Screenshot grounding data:

○ ○ ○ ○ ○

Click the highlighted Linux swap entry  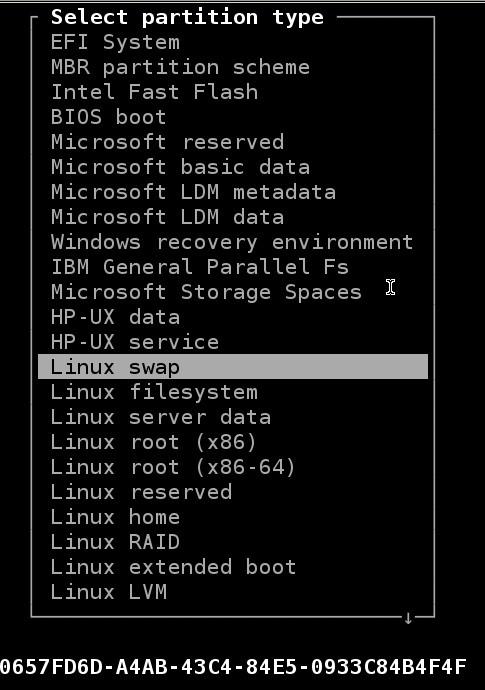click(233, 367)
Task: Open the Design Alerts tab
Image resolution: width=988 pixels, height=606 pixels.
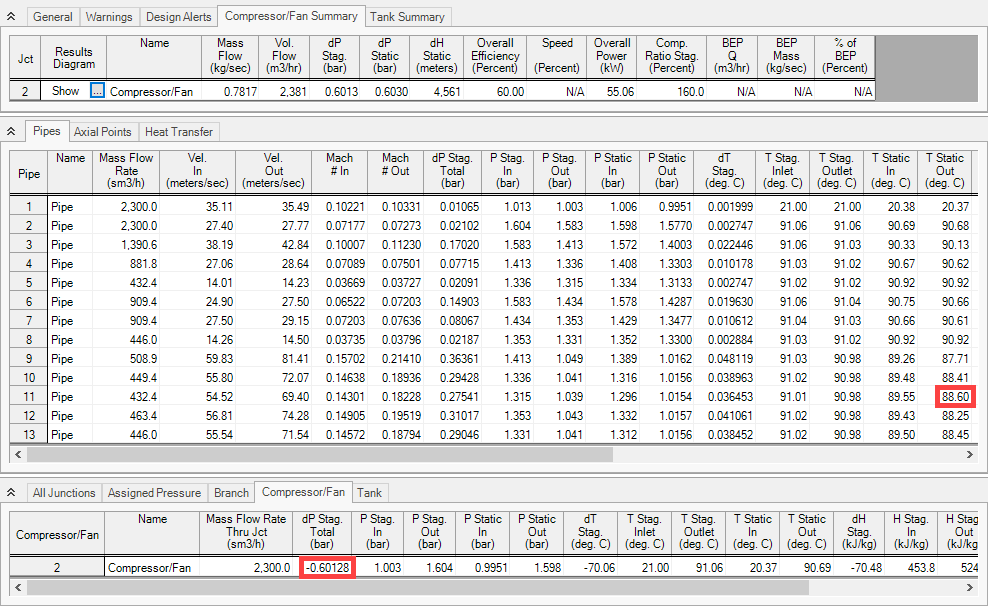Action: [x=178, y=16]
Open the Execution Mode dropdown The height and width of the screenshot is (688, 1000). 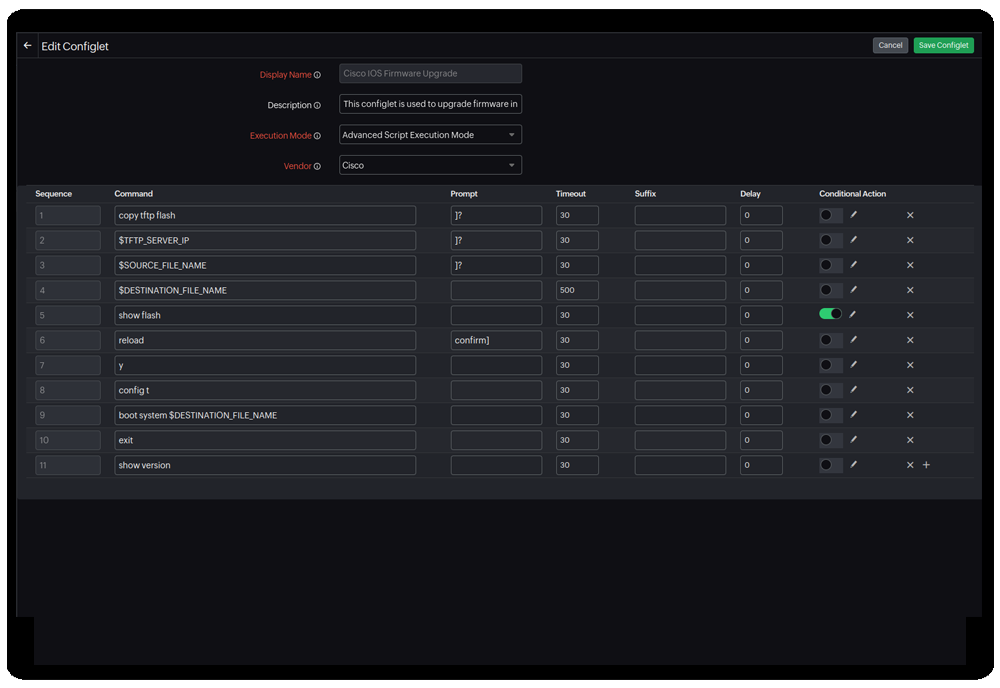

○ ○ ○ ○ ○

◆ **REQUIRED WORK**: Retype the line containing "Task: Open the Design Alerts tab" and each line after it through the last line of the entries above, exactly, with no pictures and nothing else.

◆ **ANSWER TO THIS TASK**:
Task: Open the Design Alerts tab
Image resolution: width=988 pixels, height=606 pixels.
Action: [x=178, y=16]
Open the Execution Mode dropdown The height and width of the screenshot is (688, 1000). 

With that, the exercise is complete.